#### WORK REQUIRED:
Could you render the stretch of items from the line containing "Image resolution: width=492" through the line containing "point(442,300)" as a Markdown table with the columns Row and Line? Skip blank lines and leave the pictures out.

═══ AVAILABLE RECORDS ═══

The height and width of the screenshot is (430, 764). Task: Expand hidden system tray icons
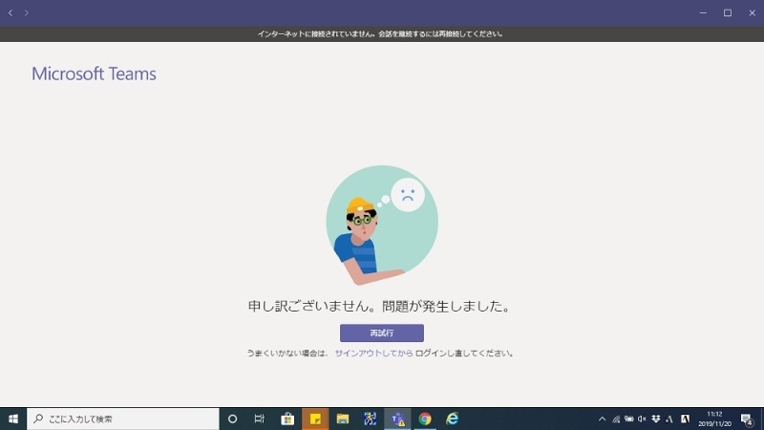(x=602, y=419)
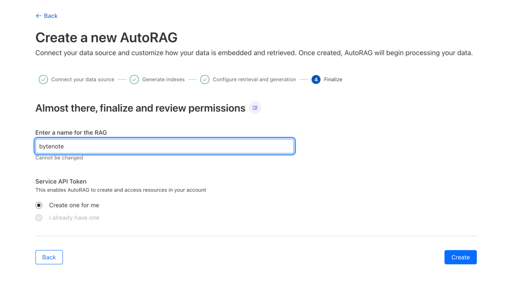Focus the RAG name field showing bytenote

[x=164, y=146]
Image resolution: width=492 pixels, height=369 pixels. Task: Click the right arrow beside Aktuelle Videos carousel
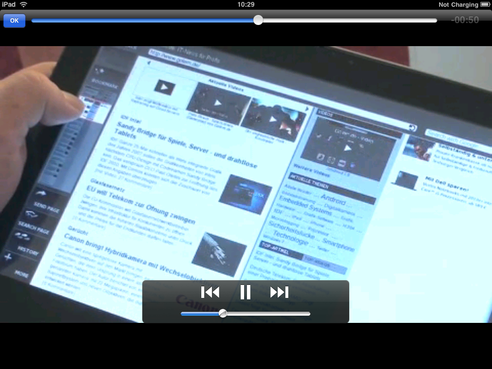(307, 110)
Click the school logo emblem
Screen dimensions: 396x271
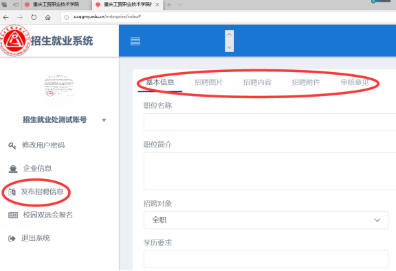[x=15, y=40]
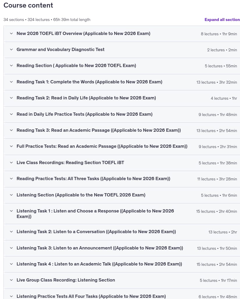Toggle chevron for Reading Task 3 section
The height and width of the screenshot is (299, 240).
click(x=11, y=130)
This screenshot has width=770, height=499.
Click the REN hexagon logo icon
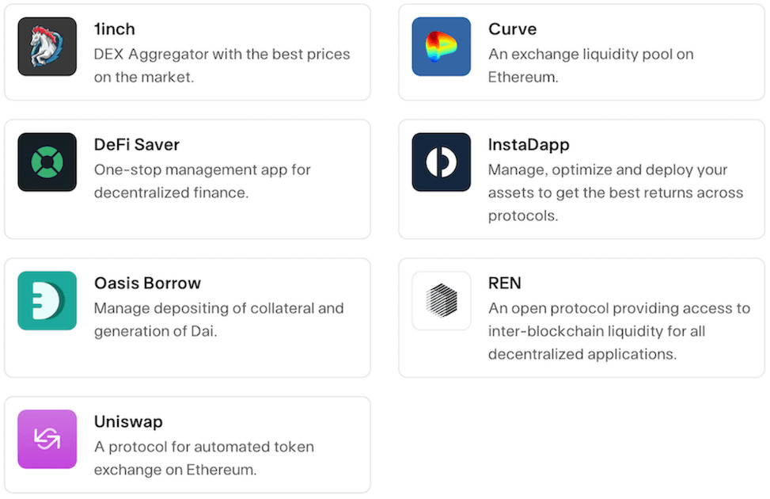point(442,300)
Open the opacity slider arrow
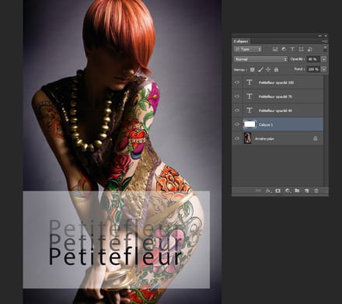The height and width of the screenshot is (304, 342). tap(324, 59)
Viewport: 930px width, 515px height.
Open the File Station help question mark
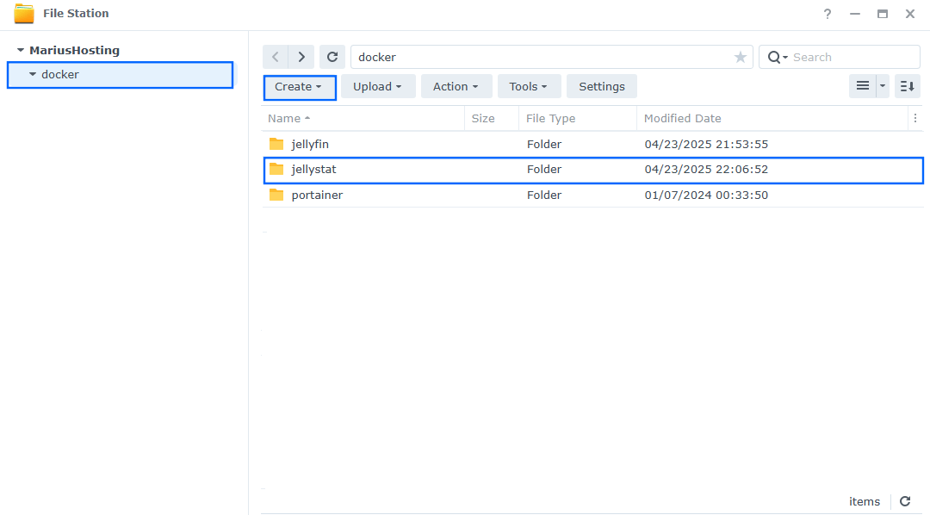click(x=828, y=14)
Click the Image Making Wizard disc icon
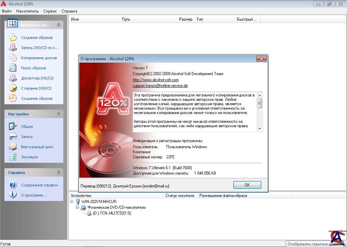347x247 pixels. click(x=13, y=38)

═══
═══ AVAILABLE RECORDS ═══

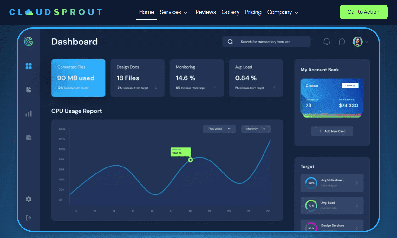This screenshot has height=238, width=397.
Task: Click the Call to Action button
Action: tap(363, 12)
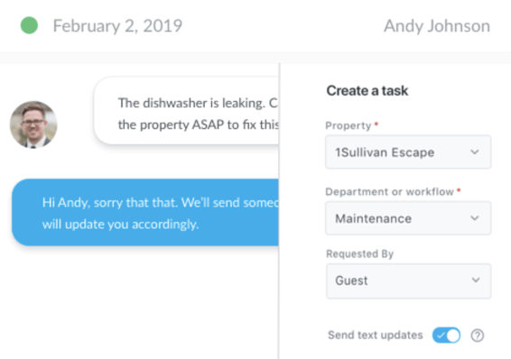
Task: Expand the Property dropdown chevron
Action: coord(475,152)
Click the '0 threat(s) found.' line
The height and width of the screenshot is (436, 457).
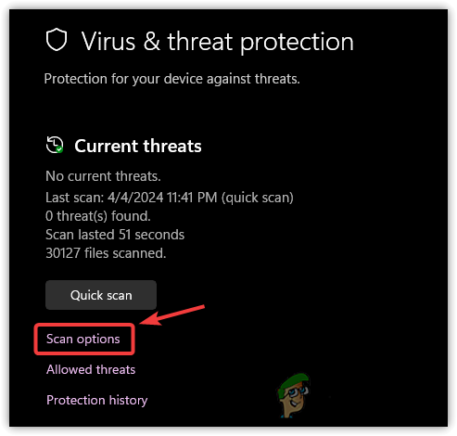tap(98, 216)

═══

#### ANSWER IN FULL:
| Row | Line |
|---|---|
| 1 | Image resolution: width=492 pixels, height=369 pixels. Task: Click the right arrow beside Aktuelle Videos carousel |
| 2 | (307, 110) |
| 3 | Click the school logo emblem |
| 4 | Screen dimensions: 396x271 |
| 5 | [x=15, y=40] |
| 6 | Toggle chevron for Reading Task 3 section |
| 7 | The height and width of the screenshot is (299, 240). |
| 8 | click(x=11, y=130) |
| 9 | This screenshot has width=770, height=499. |
| 10 | Click the REN hexagon logo icon |
| 11 | point(442,300) |